Reproduce the rows below, swapping "GUI agent" for "screen assistant" wherever it occurs and keeping everything else as is.
━━ EXTRACTED RECORDS ━━
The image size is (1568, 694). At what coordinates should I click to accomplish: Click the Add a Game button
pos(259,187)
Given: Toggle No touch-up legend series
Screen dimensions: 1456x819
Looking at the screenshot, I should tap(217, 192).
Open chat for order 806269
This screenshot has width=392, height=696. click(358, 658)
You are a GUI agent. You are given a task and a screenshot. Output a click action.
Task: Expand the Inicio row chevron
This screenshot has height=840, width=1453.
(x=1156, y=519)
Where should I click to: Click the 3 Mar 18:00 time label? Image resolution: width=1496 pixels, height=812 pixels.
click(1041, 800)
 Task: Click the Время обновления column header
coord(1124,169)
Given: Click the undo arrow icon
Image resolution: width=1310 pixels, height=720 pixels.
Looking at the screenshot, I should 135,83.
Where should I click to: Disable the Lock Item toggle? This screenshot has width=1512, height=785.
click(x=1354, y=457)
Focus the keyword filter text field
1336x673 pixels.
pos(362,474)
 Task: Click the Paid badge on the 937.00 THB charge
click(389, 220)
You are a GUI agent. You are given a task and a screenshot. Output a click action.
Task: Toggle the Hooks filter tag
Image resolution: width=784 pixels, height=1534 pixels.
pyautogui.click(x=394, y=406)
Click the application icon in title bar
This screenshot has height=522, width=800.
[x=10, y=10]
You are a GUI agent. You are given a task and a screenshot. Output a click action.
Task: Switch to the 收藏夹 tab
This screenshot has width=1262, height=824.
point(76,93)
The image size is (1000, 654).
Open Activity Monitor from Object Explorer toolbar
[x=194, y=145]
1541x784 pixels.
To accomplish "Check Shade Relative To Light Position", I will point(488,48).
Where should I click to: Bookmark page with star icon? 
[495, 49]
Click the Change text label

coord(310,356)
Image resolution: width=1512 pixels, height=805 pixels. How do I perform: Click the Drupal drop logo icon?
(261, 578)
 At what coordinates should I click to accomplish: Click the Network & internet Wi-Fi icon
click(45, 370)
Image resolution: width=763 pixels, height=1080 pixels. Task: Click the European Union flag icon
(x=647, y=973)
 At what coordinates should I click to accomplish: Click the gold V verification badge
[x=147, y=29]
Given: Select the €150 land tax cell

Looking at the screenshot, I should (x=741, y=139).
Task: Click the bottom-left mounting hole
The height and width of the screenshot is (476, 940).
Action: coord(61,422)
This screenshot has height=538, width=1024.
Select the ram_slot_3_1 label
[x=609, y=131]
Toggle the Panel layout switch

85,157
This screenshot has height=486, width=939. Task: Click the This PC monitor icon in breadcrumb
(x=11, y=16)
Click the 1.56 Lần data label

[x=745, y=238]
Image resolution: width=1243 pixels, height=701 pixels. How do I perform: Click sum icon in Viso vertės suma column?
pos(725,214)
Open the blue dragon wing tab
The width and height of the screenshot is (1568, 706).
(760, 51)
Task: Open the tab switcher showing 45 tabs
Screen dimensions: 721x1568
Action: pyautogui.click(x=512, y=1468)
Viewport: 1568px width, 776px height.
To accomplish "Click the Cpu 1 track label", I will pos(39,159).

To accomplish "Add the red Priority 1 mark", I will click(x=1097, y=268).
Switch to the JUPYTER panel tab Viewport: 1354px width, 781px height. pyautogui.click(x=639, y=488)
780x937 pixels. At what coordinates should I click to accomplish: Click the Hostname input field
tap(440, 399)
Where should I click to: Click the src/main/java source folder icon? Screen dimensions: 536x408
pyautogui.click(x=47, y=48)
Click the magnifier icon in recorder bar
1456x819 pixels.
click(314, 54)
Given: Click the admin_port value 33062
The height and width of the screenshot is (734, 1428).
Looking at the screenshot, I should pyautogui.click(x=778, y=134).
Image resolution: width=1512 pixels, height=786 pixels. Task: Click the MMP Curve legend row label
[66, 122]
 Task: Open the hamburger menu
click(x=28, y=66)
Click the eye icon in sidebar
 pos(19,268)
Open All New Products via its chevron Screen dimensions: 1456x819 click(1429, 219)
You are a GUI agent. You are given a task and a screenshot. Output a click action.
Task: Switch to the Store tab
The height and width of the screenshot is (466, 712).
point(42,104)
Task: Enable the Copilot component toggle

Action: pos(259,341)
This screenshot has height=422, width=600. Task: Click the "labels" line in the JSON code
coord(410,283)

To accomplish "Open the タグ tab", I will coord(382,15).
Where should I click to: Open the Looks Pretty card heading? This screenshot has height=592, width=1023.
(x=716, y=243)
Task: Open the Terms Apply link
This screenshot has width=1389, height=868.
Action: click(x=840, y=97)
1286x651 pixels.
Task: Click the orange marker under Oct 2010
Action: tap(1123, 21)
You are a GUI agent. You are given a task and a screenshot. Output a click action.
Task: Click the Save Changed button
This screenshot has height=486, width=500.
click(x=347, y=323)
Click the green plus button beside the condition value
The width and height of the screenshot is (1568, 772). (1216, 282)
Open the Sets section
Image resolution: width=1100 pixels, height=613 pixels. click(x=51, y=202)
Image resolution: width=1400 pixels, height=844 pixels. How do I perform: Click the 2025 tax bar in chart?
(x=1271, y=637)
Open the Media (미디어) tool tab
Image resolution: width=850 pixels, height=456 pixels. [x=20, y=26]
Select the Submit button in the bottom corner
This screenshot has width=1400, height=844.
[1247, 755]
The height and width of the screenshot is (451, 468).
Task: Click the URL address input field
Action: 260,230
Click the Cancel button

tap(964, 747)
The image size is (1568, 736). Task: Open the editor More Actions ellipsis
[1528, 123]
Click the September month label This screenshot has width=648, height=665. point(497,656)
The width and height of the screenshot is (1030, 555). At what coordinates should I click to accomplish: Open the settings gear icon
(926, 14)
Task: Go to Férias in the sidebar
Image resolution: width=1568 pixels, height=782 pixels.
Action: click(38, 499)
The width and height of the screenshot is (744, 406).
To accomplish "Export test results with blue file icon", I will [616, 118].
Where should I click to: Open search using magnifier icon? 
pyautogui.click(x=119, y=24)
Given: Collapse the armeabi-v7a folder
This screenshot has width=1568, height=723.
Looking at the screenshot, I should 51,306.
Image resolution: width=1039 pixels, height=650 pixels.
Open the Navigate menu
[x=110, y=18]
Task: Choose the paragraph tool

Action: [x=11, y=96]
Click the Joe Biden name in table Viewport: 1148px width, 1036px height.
━━━
§ **EXPECTED ANSWER**
The image size is (1568, 694). At what coordinates should I click to accomplish: Click the Add a Game button
pos(259,187)
Given: Toggle No touch-up legend series
Screen dimensions: 1456x819
Looking at the screenshot, I should tap(217, 192).
Open chat for order 806269
This screenshot has width=392, height=696. click(358, 658)
You are a screen assistant. You are given a task and a screenshot. Output a click action.
Task: Expand the Inicio row chevron
This screenshot has height=840, width=1453.
(x=1156, y=519)
Where should I click to: Click the 3 Mar 18:00 time label? Image resolution: width=1496 pixels, height=812 pixels.
click(1041, 800)
 Task: Click the Время обновления column header
coord(1124,169)
Given: Click the undo arrow icon
Image resolution: width=1310 pixels, height=720 pixels.
Looking at the screenshot, I should 135,83.
Where should I click to: Disable the Lock Item toggle? This screenshot has width=1512, height=785.
click(x=1354, y=457)
Focus the keyword filter text field
1336x673 pixels.
pos(362,474)
 Task: Click the Paid badge on the 937.00 THB charge
click(389, 220)
You are a screen assistant. You are given a task and a screenshot. Output a click action.
Task: Toggle the Hooks filter tag
Image resolution: width=784 pixels, height=1534 pixels.
pyautogui.click(x=394, y=406)
Click the application icon in title bar
This screenshot has height=522, width=800.
[x=10, y=10]
You are a screen assistant. You are given a task and a screenshot. Output a click action.
Task: Switch to the 收藏夹 tab
This screenshot has width=1262, height=824.
point(76,93)
The image size is (1000, 654).
Open Activity Monitor from Object Explorer toolbar
[x=194, y=145]
1541x784 pixels.
To accomplish "Check Shade Relative To Light Position", I will point(488,48).
Where should I click to: Bookmark page with star icon? 
[495, 49]
Click the Change text label

coord(310,356)
Image resolution: width=1512 pixels, height=805 pixels. How do I perform: Click the Drupal drop logo icon?
(261, 578)
 At what coordinates should I click to accomplish: Click the Network & internet Wi-Fi icon
click(45, 370)
Image resolution: width=763 pixels, height=1080 pixels. Task: Click the European Union flag icon
(x=647, y=973)
 At what coordinates should I click to accomplish: Click the gold V verification badge
[x=147, y=29]
Given: Select the €150 land tax cell

Looking at the screenshot, I should (x=741, y=139).
Task: Click the bottom-left mounting hole
The height and width of the screenshot is (476, 940).
Action: coord(61,422)
This screenshot has height=538, width=1024.
Select the ram_slot_3_1 label
[x=609, y=131]
Toggle the Panel layout switch

85,157
This screenshot has height=486, width=939. Task: Click the This PC monitor icon in breadcrumb
(x=11, y=16)
Click the 1.56 Lần data label

[x=745, y=238]
Image resolution: width=1243 pixels, height=701 pixels. How do I perform: Click sum icon in Viso vertės suma column?
pos(725,214)
Open the blue dragon wing tab
The width and height of the screenshot is (1568, 706).
(760, 51)
Task: Open the tab switcher showing 45 tabs
Screen dimensions: 721x1568
Action: pyautogui.click(x=512, y=1468)
Viewport: 1568px width, 776px height.
To accomplish "Click the Cpu 1 track label", I will pos(39,159).

To accomplish "Add the red Priority 1 mark", I will click(x=1097, y=268).
Switch to the JUPYTER panel tab Viewport: 1354px width, 781px height. pyautogui.click(x=639, y=488)
780x937 pixels. At what coordinates should I click to accomplish: Click the Hostname input field
tap(440, 399)
Where should I click to: Click the src/main/java source folder icon? Screen dimensions: 536x408
pyautogui.click(x=47, y=48)
Click the magnifier icon in recorder bar
1456x819 pixels.
click(314, 54)
Given: Click the admin_port value 33062
The height and width of the screenshot is (734, 1428).
Looking at the screenshot, I should pyautogui.click(x=778, y=134).
Image resolution: width=1512 pixels, height=786 pixels. Task: Click the MMP Curve legend row label
[66, 122]
 Task: Open the hamburger menu
click(x=28, y=66)
Click the eye icon in sidebar
 pos(19,268)
Open All New Products via its chevron Screen dimensions: 1456x819 click(1429, 219)
You are a screen assistant. You are given a task and a screenshot. Output a click action.
Task: Switch to the Store tab
The height and width of the screenshot is (466, 712).
point(42,104)
Task: Enable the Copilot component toggle

Action: pos(259,341)
This screenshot has height=422, width=600. Task: Click the "labels" line in the JSON code
coord(410,283)

To accomplish "Open the タグ tab", I will coord(382,15).
Where should I click to: Open the Looks Pretty card heading? This screenshot has height=592, width=1023.
(x=716, y=243)
Task: Open the Terms Apply link
This screenshot has width=1389, height=868.
Action: click(x=840, y=97)
1286x651 pixels.
Task: Click the orange marker under Oct 2010
Action: tap(1123, 21)
You are a screen assistant. You are given a task and a screenshot. Output a click action.
Task: Click the Save Changed button
This screenshot has height=486, width=500.
click(x=347, y=323)
Click the green plus button beside the condition value
The width and height of the screenshot is (1568, 772). (1216, 282)
Open the Sets section
Image resolution: width=1100 pixels, height=613 pixels. click(x=51, y=202)
Image resolution: width=1400 pixels, height=844 pixels. How do I perform: Click the 2025 tax bar in chart?
(x=1271, y=637)
Open the Media (미디어) tool tab
Image resolution: width=850 pixels, height=456 pixels. [x=20, y=26]
Select the Submit button in the bottom corner
This screenshot has width=1400, height=844.
[1247, 755]
The height and width of the screenshot is (451, 468).
Task: Click the URL address input field
Action: 260,230
Click the Cancel button

tap(964, 747)
The image size is (1568, 736). Task: Open the editor More Actions ellipsis
[1528, 123]
Click the September month label This screenshot has width=648, height=665. point(497,656)
The width and height of the screenshot is (1030, 555). At what coordinates should I click to accomplish: Open the settings gear icon
(926, 14)
Task: Go to Férias in the sidebar
Image resolution: width=1568 pixels, height=782 pixels.
Action: click(38, 499)
The width and height of the screenshot is (744, 406).
To accomplish "Export test results with blue file icon", I will [616, 118].
Where should I click to: Open search using magnifier icon? 
pyautogui.click(x=119, y=24)
Given: Collapse the armeabi-v7a folder
This screenshot has width=1568, height=723.
Looking at the screenshot, I should 51,306.
Image resolution: width=1039 pixels, height=650 pixels.
Open the Navigate menu
[x=110, y=18]
Task: Choose the paragraph tool

Action: [x=11, y=96]
Click the Joe Biden name in table Viewport: 1148px width, 1036px height.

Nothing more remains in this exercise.